Excerpted data:

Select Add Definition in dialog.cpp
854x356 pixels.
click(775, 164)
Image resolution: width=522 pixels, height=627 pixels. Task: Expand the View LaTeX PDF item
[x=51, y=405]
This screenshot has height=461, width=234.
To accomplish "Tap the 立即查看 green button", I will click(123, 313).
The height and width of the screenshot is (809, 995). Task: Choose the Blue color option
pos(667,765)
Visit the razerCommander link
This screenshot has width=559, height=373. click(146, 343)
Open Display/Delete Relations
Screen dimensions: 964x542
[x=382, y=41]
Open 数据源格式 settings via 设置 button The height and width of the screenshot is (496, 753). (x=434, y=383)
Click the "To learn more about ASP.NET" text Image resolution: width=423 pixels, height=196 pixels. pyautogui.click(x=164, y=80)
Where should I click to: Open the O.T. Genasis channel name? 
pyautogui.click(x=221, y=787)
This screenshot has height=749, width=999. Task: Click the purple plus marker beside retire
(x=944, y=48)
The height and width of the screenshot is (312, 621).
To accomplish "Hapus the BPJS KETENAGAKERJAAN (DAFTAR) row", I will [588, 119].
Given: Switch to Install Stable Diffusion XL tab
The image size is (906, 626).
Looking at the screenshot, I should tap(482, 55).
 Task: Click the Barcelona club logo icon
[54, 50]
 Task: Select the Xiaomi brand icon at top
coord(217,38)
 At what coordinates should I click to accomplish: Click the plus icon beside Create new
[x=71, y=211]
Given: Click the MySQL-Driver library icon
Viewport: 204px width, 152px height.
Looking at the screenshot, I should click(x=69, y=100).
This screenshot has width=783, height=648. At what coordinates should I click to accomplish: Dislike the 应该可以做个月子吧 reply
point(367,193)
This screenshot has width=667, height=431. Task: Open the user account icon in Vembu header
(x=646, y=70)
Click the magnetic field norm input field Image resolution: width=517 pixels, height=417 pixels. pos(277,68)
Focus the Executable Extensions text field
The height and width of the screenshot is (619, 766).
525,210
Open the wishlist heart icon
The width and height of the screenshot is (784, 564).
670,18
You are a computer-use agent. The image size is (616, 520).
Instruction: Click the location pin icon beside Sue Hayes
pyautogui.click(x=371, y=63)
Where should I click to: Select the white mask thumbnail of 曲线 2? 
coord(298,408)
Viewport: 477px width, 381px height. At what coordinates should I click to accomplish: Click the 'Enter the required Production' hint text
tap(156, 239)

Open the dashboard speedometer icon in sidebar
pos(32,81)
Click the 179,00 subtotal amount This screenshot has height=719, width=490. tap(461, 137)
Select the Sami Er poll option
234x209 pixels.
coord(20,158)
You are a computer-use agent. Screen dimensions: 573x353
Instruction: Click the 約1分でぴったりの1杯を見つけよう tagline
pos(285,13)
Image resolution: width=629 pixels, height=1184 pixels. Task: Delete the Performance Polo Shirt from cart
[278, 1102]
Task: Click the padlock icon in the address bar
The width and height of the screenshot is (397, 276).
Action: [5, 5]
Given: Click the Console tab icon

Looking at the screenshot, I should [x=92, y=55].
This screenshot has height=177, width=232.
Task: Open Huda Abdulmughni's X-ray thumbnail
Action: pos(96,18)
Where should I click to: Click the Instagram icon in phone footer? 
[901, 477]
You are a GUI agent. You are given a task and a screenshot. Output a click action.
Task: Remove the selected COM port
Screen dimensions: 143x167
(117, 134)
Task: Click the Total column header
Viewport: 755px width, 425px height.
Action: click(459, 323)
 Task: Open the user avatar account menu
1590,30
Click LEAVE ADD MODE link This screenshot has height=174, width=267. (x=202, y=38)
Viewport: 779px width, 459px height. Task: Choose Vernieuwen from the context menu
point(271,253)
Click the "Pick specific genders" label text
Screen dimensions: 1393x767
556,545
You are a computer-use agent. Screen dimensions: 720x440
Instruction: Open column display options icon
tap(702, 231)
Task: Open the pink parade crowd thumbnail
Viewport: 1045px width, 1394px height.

Problem statement:
Please give an exact copy of the lines above, beginning with the line containing "Instruction: Click the location" and running through the line containing "Click LEAVE ADD", and of no other lines.

Answer to the exercise:
Instruction: Click the location pin icon beside Sue Hayes
pyautogui.click(x=371, y=63)
Where should I click to: Select the white mask thumbnail of 曲线 2? 
coord(298,408)
Viewport: 477px width, 381px height. At what coordinates should I click to accomplish: Click the 'Enter the required Production' hint text
tap(156, 239)

Open the dashboard speedometer icon in sidebar
pos(32,81)
Click the 179,00 subtotal amount This screenshot has height=719, width=490. tap(461, 137)
Select the Sami Er poll option
234x209 pixels.
coord(20,158)
You are a computer-use agent. Screen dimensions: 573x353
Instruction: Click the 約1分でぴったりの1杯を見つけよう tagline
pos(285,13)
Image resolution: width=629 pixels, height=1184 pixels. Task: Delete the Performance Polo Shirt from cart
[278, 1102]
Task: Click the padlock icon in the address bar
The width and height of the screenshot is (397, 276).
Action: [5, 5]
Given: Click the Console tab icon

Looking at the screenshot, I should [x=92, y=55].
This screenshot has height=177, width=232.
Task: Open Huda Abdulmughni's X-ray thumbnail
Action: pos(96,18)
Where should I click to: Click the Instagram icon in phone footer? 
[901, 477]
You are a GUI agent. You are given a task and a screenshot. Output a click action.
Task: Remove the selected COM port
Screen dimensions: 143x167
(117, 134)
Task: Click the Total column header
Viewport: 755px width, 425px height.
Action: click(459, 323)
 Task: Open the user avatar account menu
1590,30
Click LEAVE ADD MODE link This screenshot has height=174, width=267. (x=202, y=38)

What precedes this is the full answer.